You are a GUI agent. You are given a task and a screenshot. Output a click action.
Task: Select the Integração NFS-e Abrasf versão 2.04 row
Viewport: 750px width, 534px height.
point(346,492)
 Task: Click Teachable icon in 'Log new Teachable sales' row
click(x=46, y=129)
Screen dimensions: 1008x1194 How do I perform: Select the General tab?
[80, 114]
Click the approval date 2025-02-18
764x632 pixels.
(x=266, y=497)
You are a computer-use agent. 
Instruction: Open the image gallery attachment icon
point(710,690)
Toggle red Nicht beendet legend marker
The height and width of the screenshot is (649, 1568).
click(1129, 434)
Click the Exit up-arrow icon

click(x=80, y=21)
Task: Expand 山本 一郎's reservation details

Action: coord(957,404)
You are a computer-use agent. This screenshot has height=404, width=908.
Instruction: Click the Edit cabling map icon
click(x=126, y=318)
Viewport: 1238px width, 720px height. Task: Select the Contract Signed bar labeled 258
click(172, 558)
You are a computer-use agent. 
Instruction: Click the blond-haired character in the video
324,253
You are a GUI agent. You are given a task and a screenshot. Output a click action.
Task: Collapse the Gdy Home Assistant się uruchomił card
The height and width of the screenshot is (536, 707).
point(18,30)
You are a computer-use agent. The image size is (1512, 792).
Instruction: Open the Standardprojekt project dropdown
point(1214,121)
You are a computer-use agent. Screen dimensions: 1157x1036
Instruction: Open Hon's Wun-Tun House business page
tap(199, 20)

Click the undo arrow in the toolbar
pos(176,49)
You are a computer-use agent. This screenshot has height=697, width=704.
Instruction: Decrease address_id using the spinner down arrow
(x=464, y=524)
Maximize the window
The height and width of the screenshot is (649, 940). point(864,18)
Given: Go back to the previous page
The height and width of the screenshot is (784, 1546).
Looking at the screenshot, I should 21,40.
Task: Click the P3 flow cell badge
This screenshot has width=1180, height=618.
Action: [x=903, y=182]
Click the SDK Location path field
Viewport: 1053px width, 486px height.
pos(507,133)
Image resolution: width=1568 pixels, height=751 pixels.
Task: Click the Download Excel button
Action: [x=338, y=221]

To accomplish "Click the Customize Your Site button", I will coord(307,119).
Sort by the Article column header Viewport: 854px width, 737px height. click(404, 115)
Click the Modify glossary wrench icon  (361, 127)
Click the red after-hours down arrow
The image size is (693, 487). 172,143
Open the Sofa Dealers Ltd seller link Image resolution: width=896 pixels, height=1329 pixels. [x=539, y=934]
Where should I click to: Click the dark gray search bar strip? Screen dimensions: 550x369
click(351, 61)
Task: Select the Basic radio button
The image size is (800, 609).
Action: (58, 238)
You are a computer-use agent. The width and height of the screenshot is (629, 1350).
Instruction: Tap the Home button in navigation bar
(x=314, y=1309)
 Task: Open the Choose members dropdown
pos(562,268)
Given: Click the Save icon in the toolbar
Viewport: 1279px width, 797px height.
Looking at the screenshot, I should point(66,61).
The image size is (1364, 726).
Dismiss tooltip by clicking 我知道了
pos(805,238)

☆ ☆ ☆ ☆ ☆ ☆ ☆

- _WORK ITEM_: Take the entries above and transcribe them exactly.

- _RESPONSE BELOW_:
You are a GUI agent. You are given a task and a screenshot. Output a click action.
Task: Select the Integração NFS-e Abrasf versão 2.04 row
Viewport: 750px width, 534px height.
point(346,492)
 Task: Click Teachable icon in 'Log new Teachable sales' row
click(x=46, y=129)
Screen dimensions: 1008x1194 How do I perform: Select the General tab?
[80, 114]
Click the approval date 2025-02-18
764x632 pixels.
(x=266, y=497)
You are a computer-use agent. 
Instruction: Open the image gallery attachment icon
point(710,690)
Toggle red Nicht beendet legend marker
The height and width of the screenshot is (649, 1568).
click(1129, 434)
Click the Exit up-arrow icon

click(x=80, y=21)
Task: Expand 山本 一郎's reservation details

Action: coord(957,404)
You are a computer-use agent. This screenshot has height=404, width=908.
Instruction: Click the Edit cabling map icon
click(x=126, y=318)
Viewport: 1238px width, 720px height. Task: Select the Contract Signed bar labeled 258
click(172, 558)
You are a computer-use agent. 
Instruction: Click the blond-haired character in the video
324,253
You are a GUI agent. You are given a task and a screenshot. Output a click action.
Task: Collapse the Gdy Home Assistant się uruchomił card
The height and width of the screenshot is (536, 707).
point(18,30)
You are a computer-use agent. The image size is (1512, 792).
Instruction: Open the Standardprojekt project dropdown
point(1214,121)
You are a computer-use agent. Screen dimensions: 1157x1036
Instruction: Open Hon's Wun-Tun House business page
tap(199, 20)

Click the undo arrow in the toolbar
pos(176,49)
You are a computer-use agent. This screenshot has height=697, width=704.
Instruction: Decrease address_id using the spinner down arrow
(x=464, y=524)
Maximize the window
The height and width of the screenshot is (649, 940). point(864,18)
Given: Go back to the previous page
The height and width of the screenshot is (784, 1546).
Looking at the screenshot, I should 21,40.
Task: Click the P3 flow cell badge
This screenshot has width=1180, height=618.
Action: [x=903, y=182]
Click the SDK Location path field
Viewport: 1053px width, 486px height.
pos(507,133)
Image resolution: width=1568 pixels, height=751 pixels.
Task: Click the Download Excel button
Action: [x=338, y=221]

To accomplish "Click the Customize Your Site button", I will coord(307,119).
Sort by the Article column header Viewport: 854px width, 737px height. click(404, 115)
Click the Modify glossary wrench icon  (361, 127)
Click the red after-hours down arrow
The image size is (693, 487). 172,143
Open the Sofa Dealers Ltd seller link Image resolution: width=896 pixels, height=1329 pixels. [x=539, y=934]
Where should I click to: Click the dark gray search bar strip? Screen dimensions: 550x369
click(351, 61)
Task: Select the Basic radio button
The image size is (800, 609).
Action: (58, 238)
You are a computer-use agent. The width and height of the screenshot is (629, 1350).
Instruction: Tap the Home button in navigation bar
(x=314, y=1309)
 Task: Open the Choose members dropdown
pos(562,268)
Given: Click the Save icon in the toolbar
Viewport: 1279px width, 797px height.
Looking at the screenshot, I should point(66,61).
The image size is (1364, 726).
Dismiss tooltip by clicking 我知道了
pos(805,238)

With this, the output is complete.